In Gallo-Roman religion, Arduinna (also Arduina, Arduinnae or Arduinne) was the eponymous tutelary goddess of the Ardennes Forest and region, thought to be represented as a huntress riding a boar (primarily in the present-day regions of Belgium and Luxembourg). Her cult originated in the Ardennes region of present-day Belgium, Luxembourg, and France. She was identified with the Roman goddess Diana.

==Depictions==
In The Gods of the Celts, Miranda Green states that some depictions of Arduinna show her riding a boar. However, Simone Deyts notes that the bronze Gallo-Roman statue of a woman in a short belted tunic, riding a boar sidesaddle and holding a knife, conserved in the Musée des antiquités nationales, St-Germain-en-Laye, bears no inscription, and was simply assumed to be Arduinna by the 19th century antiquarian who discovered it—perhaps because the modern symbol of the Ardennes region is also a boar. Another such bronze, from the collection of Richard Payne Knight, has been in the British Museum since 1824; it is traditionally identified as "Diana". Both bronze statuettes are now headless.

==Inscriptions==
Arduinna is directly attested from two inscriptions:
- Düren, Germany: deae Ardbinnae (the object in question is an altar)
- Rome, Italy: Arduinne (this is an inscribed relief, on which the name Arduinne has also been read as Saturno)

==Etymology==

The name Arduinna derives from the Gaulish arduo- meaning height. Also Latin: Ardua- steep. It is also found in several placenames, such as the Ardennes Woods (Arduenna silva) and the Forest of Arden in England, in personal names Arduunus and Arda — the latter from coinage of the Treveri — and the Galatian Αρδή. The name Arduenna silva for "wooded heights" was applied to several forested mountains, not just the modern Ardennes: it is found in the départements of Haute-Loire and Puy-de-Dôme and in the French commune of Alleuze.

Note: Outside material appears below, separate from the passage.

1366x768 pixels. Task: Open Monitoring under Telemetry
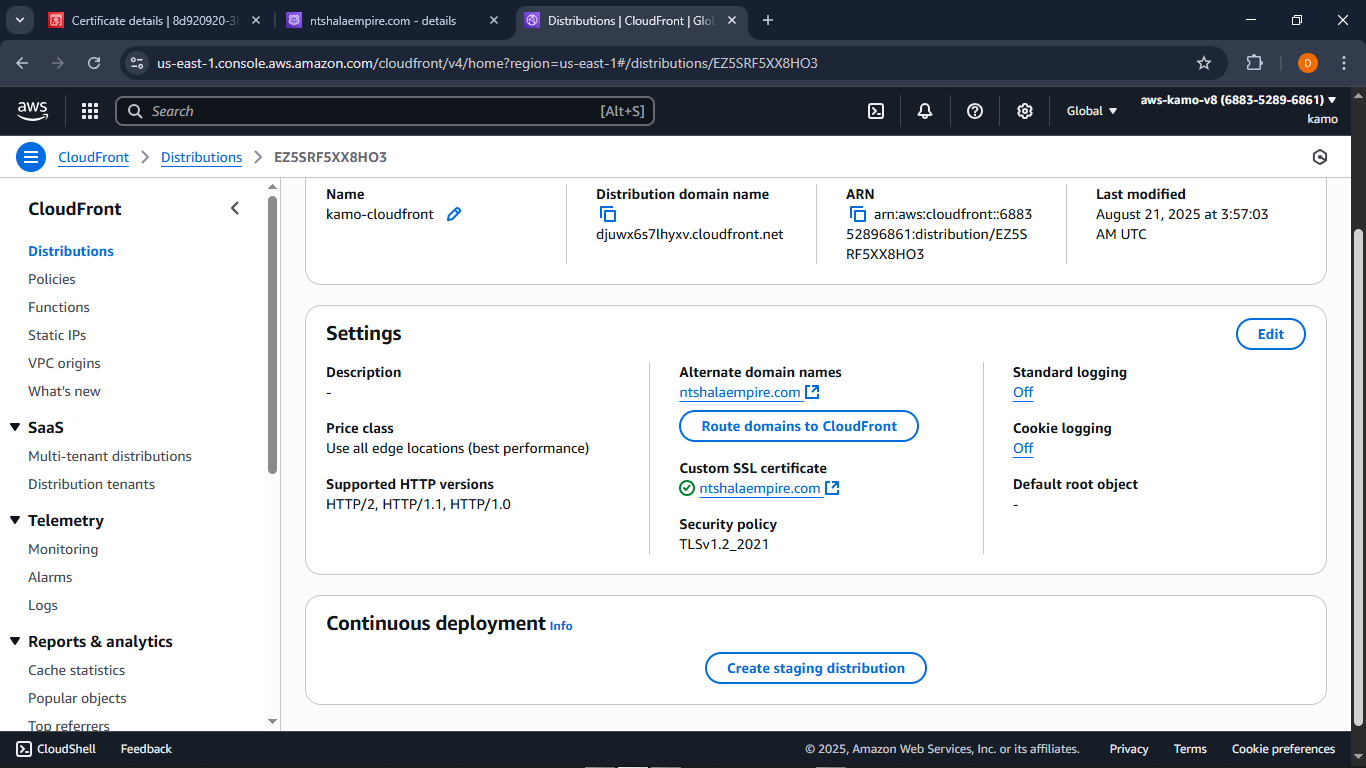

It has also been suggested that the gemination -nn- is typical to a language of the Belgae, being different from Celtic and thus suggesting a Nordwestblock etymology, which, generally speaking, is also assumed to be closer to Germanic.

==Historical references==
In 585, Walfroy (Wulfilaich) preached to the local population of Villers-devant-Orval in the Ardennes to persuade them to abandon the worship of Diana. On the hill near Margut, there was, according to Gregory of Tours, a large stone statue of Diana where people would worship. Worshippers would also sing chants in Diana's honour as they drank and feasted. After some difficulties, Walfroy and his followers succeeded in pulling down the statue, which they demolished with hammers.

==Legacy==
The Main belt asteroid 394 Arduina, discovered on 19 November 1894, is named for Arduinna.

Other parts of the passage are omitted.